Still, that could be an advantage. It starts horribly with a sequence set in 30s Paris where everybody is Italian America and Papillon upsets a gangster who, like any Parisian gangster of that time, tells him, "you got some balls on you kid." Once he's been shipped off to the colonies though the film quickly becomes more plausible. It's a more brutal take on the story than the seventies one and, not weighed down by lavish production values, it is perhaps a bit more nimble. Malek is quite effective in the Hoffman role as the rich counterfeiter that Papillon protects.


It is a great irony that a film about a man who is framed for a crime he didn't commit is being played by a movie star who can't get arrested. Since turning down the lead in Fifty Shades, Hunnan has been box office poison in Pacific Rim and King Arthur yet he still carries himself like he's hot stuff. Like McQueen, he doesn't feel the need to overdo.
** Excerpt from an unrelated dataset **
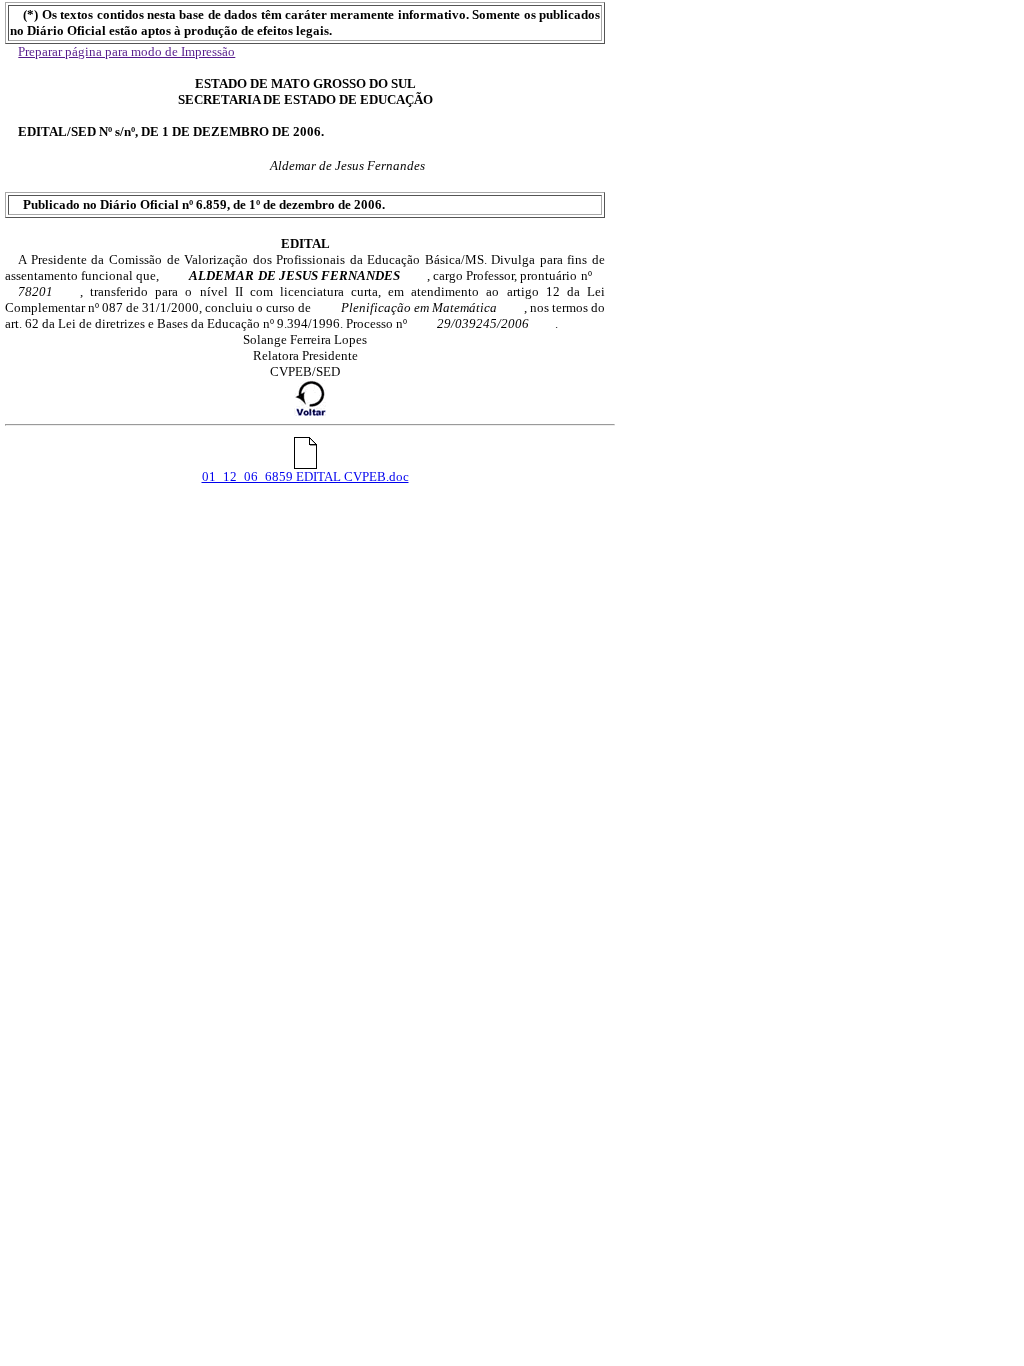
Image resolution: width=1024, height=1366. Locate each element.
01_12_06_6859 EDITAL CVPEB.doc (305, 476)
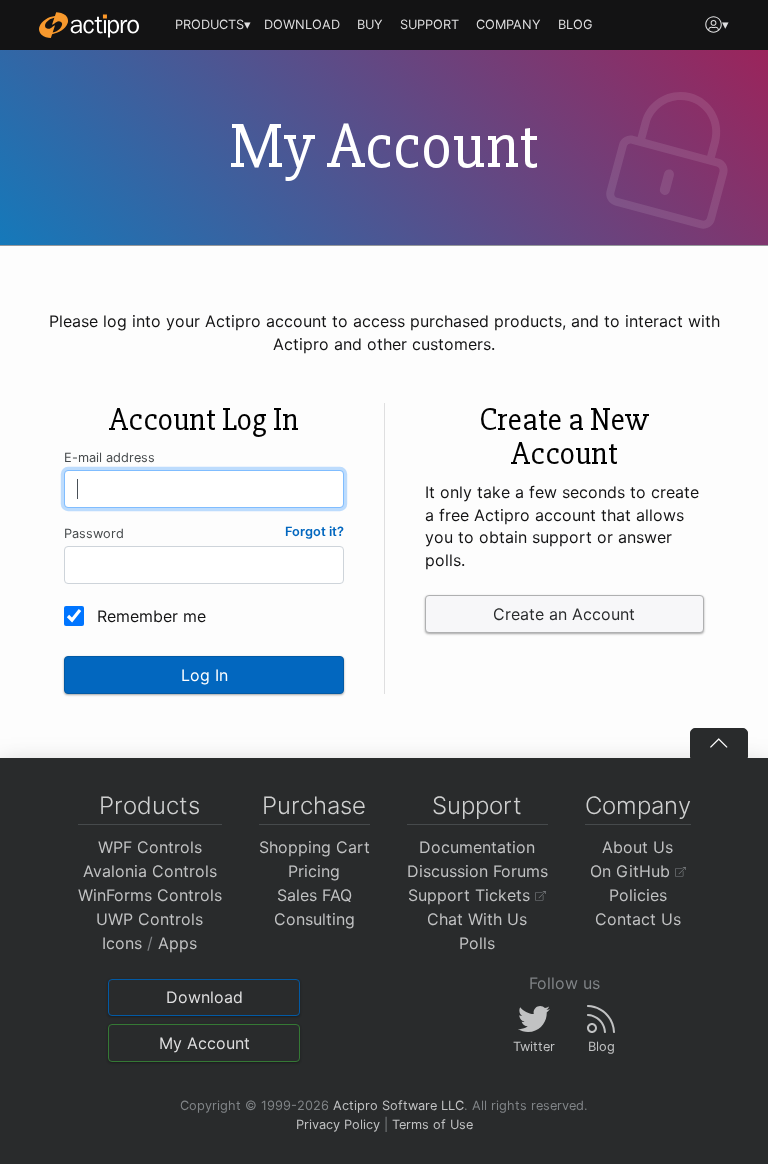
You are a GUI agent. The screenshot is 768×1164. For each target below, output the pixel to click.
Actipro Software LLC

Here he looks like a genetically spliced hybrid of Channing Tatum and Matthew Modine and the film has been shaped into too much of a star vehicle with him as the noble action hero rather than a human being. As a result, this film which is based on a book that wanted to expose the retributive savagery of the French penal system, suggests that it effectively rehabilitated him. The Paris Papillon was an arrogant, selfish man but after a couple years in le nick open air, he is transformed into a tremendous, selfless figure, who makes wild sacrifices for friendship.